Es kam über das Thüringerland eine Zeit großer Hungersnoth, daß sich die armen bedürftigen Leute genöthigt sahen, sich von Kräutern, Wurzeln und wilden Früchten zu nähren, und das Fleisch von Pferden und Eseln zu essen, diese mochten geschlachtet oder gefallen sein, an Brod dazu war nicht zu denken. Viele starben Hungers, da sie nicht einmal jene Kost haben konnten. Das nahm sich die milde Elisabeth gar sehr zu Herzen, sie ließ mahlen und backen, und das Brod von der Wartburg heruntertragen, und gab in dieser Zeit so reichliche Almosen, daß man hätte meinen sollen, sie verschenke den Werth ganzer Burgen und Städte. So barmherzig war sie, daß sie Tag und Nacht nicht ruhte, die Hungrigen zu speisen, aber es fehlte wieder nicht an Leuten, die den Landgrafen gegen die Freigebigkeit seiner Gemahlin aufzubringen suchten, und er mochte ihr wohl verboten haben, allzureichliche Spenden auszutheilen. Nun traf sich's eines Tages, daß der Fürst in der Stadt war, und die fromme Herrin von der Burg herunter ging nach der Stelle, wo sich die Armen und Kranken, die in ihr die liebreichste Mutter ehrten, versammelten, um ihre Gaben in Empfang zu nehmen, welche Stelle noch bis heute Armeruh genannt wird. Ihr folgte eine ihrer liebsten Jungfrauen, und beide trugen unter ihren Mänteln Körbe voll Fleisch und Brod und Eier. Da trat ihnen plötzlich der Landgraf in den Weg und fragte: Was traget ihr? Lasset sehen! Dabei deckte er den Mantel seiner Gemahlin auf und sah – den ganzen Korb voll duftender Rosen. Sie aber war so sehr erschrocken, daß sie kein Wort hervorzubringen vermochte; das dauerte ihn, und er begann ihr freundlich zuzusprechen; da nahm er mit Erstaunen wahr, was er zuvor nie gesehen, daß über ihrer reinen Stirne wie ein Diademschmuck ein wunderbares Crucifix erschien. Ungehindert ließ er sie gehen, daß sie der Kranken fürder pflege und Almosen spende, nach ihrem Gefallen. Am Weg stand ein Baum, in den ein Kreuz gehauen war, der wurde später abgehauen, und zum Zeichen jenes hohen Wunders ein steinern Bild an die Stelle gesetzt, wo es sich begab, zum ewigen Gedächtniß. Und auf der Wartburg ist die fromme und heilige Elisabeth so abgebildet, wie sie damals ihrem Herrn erschien.
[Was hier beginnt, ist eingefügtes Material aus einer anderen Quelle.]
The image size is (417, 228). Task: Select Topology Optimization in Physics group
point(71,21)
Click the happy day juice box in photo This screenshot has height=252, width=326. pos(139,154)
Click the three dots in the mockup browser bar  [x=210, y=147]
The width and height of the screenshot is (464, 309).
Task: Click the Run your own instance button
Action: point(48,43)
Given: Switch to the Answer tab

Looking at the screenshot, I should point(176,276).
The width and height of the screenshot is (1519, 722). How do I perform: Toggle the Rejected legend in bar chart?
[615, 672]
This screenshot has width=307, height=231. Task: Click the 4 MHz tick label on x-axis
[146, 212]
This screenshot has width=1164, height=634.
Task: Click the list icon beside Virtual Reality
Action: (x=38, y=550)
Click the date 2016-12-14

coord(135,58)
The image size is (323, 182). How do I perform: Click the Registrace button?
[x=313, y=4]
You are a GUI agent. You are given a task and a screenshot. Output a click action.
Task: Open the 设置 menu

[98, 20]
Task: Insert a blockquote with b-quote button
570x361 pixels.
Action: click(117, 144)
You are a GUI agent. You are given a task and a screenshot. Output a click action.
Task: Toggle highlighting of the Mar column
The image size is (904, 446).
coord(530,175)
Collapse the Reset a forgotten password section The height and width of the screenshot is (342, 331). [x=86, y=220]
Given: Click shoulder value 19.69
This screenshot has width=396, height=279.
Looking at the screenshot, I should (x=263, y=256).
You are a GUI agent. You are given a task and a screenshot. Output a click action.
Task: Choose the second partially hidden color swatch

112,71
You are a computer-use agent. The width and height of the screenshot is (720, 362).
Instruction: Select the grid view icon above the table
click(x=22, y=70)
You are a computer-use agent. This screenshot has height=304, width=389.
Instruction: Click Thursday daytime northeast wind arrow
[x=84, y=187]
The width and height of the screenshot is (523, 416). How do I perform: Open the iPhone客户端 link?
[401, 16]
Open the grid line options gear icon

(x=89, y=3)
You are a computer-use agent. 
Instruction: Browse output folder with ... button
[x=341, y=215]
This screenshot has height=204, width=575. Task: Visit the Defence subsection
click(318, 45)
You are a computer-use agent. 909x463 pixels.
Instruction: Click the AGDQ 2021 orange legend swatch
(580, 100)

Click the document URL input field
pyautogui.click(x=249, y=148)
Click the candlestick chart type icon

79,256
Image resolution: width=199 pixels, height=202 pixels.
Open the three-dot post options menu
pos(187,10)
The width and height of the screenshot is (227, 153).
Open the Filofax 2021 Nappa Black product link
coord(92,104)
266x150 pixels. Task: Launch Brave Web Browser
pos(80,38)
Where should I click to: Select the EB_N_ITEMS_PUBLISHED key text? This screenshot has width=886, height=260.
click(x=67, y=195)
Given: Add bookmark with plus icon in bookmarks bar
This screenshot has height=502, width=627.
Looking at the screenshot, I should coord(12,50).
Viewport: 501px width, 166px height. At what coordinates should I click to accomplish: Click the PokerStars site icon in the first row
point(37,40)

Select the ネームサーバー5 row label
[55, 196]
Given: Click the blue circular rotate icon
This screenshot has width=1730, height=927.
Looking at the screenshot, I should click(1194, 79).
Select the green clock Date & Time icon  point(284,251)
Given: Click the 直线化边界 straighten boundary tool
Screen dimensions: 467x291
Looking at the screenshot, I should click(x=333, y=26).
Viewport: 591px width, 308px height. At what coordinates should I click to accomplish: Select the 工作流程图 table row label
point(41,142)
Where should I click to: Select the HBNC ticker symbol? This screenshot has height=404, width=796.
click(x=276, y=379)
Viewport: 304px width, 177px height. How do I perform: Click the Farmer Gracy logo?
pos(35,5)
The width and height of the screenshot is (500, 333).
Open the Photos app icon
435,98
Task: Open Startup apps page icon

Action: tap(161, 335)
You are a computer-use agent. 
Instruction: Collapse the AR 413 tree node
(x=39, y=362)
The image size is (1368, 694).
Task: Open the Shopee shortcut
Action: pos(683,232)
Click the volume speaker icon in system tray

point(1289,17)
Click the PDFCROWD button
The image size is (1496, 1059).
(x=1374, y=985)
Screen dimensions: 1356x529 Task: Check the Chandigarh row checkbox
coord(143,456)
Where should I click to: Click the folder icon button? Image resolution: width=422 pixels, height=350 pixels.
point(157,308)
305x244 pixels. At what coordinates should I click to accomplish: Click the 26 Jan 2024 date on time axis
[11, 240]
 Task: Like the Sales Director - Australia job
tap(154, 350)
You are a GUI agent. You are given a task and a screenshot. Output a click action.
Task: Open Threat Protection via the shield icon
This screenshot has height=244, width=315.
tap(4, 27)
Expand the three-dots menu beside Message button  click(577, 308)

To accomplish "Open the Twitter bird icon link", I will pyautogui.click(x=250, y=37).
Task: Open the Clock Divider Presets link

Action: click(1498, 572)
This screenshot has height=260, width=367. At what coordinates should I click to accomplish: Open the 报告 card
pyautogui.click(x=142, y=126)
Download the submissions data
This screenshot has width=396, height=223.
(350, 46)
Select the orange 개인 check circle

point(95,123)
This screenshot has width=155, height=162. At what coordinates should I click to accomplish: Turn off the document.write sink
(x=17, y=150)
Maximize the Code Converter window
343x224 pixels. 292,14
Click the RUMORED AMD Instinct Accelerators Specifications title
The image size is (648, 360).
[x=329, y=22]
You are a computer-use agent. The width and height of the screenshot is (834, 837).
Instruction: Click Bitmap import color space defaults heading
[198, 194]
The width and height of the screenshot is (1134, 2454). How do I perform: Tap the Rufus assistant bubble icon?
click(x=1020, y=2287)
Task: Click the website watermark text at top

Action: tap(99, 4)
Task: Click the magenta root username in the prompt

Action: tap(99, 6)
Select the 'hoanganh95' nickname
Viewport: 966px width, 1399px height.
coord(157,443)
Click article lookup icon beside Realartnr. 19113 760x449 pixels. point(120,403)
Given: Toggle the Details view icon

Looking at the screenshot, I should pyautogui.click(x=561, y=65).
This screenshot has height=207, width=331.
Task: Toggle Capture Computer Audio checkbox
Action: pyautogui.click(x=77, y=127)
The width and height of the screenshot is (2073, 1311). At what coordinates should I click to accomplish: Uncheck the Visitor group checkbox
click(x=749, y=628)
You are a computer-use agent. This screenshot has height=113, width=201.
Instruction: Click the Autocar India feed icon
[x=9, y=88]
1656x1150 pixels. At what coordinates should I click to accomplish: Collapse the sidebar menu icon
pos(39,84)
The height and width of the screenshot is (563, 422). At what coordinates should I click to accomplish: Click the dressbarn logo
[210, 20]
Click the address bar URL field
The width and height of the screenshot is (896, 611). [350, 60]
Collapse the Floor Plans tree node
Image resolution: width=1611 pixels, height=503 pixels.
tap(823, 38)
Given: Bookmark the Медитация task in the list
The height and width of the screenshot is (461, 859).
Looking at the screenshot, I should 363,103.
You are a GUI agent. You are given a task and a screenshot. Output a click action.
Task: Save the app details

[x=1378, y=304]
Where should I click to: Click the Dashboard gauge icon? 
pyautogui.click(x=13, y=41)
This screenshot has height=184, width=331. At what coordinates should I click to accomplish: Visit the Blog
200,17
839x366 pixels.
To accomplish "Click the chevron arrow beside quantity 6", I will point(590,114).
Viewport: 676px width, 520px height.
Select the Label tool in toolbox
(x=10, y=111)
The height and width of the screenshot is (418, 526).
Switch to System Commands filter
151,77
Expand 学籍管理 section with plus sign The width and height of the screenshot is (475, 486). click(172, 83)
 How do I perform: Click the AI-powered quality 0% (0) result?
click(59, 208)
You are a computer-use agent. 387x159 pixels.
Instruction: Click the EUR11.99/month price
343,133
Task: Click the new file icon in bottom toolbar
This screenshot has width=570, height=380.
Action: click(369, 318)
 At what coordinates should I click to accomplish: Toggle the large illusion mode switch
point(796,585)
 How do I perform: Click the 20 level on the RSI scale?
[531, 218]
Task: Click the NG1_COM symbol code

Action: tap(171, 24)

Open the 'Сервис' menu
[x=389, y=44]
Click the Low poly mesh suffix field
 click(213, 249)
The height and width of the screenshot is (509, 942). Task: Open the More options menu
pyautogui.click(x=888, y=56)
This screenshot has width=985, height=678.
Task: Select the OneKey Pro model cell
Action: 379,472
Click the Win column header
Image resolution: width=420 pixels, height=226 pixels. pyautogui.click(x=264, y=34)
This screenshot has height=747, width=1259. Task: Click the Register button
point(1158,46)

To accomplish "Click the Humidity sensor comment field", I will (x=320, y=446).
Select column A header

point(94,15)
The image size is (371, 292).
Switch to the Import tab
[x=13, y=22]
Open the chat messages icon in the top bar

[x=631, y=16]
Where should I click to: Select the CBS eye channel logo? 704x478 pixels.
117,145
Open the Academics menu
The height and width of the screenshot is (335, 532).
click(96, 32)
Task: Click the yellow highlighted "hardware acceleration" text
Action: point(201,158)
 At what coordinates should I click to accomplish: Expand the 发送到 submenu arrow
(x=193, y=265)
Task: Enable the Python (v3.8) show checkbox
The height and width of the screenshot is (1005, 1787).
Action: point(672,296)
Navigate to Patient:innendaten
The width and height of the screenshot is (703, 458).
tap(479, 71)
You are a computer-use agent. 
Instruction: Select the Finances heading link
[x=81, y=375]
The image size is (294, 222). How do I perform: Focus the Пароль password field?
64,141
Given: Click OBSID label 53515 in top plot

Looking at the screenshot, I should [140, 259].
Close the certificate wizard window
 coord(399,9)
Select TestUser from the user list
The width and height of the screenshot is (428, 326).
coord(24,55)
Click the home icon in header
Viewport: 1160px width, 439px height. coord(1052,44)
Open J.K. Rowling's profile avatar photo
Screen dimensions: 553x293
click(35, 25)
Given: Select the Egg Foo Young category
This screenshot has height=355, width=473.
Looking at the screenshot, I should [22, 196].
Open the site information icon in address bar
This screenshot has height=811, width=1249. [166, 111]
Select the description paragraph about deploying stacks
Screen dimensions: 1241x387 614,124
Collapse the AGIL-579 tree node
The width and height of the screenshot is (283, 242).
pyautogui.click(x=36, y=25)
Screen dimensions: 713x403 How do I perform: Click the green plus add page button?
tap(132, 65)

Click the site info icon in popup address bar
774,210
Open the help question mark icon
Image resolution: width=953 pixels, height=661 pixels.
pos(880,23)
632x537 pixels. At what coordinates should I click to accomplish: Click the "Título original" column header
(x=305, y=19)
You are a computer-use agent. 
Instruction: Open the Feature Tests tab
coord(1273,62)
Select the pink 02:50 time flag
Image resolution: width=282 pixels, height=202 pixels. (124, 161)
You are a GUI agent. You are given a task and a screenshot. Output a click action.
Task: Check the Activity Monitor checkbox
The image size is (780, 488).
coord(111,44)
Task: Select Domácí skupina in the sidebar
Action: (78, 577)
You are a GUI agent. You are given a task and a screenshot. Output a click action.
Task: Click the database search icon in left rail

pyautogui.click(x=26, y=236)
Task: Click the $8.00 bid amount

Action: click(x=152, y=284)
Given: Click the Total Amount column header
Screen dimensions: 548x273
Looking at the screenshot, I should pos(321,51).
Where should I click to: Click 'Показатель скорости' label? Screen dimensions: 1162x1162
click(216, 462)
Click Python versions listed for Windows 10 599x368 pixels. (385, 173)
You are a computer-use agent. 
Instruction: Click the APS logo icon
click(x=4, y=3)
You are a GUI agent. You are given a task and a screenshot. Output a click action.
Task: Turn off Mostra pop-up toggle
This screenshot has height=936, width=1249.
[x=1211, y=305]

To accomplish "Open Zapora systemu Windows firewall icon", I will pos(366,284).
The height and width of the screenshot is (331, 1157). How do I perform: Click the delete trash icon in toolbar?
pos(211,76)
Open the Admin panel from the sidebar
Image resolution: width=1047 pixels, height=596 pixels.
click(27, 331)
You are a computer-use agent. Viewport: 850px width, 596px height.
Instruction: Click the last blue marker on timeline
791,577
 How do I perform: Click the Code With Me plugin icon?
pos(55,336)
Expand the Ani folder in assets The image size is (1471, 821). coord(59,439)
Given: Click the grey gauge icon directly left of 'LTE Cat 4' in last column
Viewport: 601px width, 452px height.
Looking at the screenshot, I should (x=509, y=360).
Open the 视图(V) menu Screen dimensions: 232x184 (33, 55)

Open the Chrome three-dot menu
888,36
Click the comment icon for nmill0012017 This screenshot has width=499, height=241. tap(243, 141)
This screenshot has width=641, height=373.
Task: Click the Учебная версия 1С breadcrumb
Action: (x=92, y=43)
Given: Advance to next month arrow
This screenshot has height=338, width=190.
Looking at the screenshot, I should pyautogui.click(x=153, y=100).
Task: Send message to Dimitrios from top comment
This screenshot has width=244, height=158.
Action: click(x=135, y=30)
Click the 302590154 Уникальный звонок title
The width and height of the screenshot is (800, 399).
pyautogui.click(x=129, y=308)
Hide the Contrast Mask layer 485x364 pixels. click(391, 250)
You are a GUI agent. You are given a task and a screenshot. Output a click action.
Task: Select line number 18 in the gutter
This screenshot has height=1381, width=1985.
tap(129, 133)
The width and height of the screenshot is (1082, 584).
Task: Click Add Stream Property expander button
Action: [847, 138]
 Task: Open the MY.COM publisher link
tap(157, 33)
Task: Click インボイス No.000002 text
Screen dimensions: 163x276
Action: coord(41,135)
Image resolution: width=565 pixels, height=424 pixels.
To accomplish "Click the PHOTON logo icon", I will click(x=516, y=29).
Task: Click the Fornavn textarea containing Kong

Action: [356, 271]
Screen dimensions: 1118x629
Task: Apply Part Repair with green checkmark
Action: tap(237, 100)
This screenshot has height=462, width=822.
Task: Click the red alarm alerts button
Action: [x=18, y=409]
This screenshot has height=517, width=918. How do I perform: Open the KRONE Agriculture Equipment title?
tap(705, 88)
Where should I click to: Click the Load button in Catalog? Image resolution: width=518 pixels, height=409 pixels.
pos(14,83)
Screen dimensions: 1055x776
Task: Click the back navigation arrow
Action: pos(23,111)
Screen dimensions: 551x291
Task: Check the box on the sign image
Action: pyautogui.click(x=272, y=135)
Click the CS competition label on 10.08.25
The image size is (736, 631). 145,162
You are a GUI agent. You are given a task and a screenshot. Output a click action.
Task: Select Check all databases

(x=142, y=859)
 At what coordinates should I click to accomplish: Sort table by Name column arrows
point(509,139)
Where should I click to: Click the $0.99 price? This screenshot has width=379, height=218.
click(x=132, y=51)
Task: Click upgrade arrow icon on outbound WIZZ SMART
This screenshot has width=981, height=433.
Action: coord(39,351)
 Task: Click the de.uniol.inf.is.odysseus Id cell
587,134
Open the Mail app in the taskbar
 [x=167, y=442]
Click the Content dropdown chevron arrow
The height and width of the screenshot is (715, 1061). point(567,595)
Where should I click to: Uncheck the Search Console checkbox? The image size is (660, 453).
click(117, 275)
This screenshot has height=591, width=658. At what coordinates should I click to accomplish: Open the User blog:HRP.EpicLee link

Dreihundert Arme speiste Elisabeth täglich in jener theuern Zeit, und als nun der Landgraf von einer Reise zurückkam, und die Amtleute und Schösser ihm klagten, daß seine Gemahlin alles verschenke, sprach er: Seid ihr deßhalb nicht gram, lasset sie Almosen geben um Gottes Willen und seid ihr selbst dazu förderlich. Wenn wir nur die Wartburg, Eisenach und die Neuenburg behalten. Gott kann uns Alles ersetzen, wenn es ihm gefällt.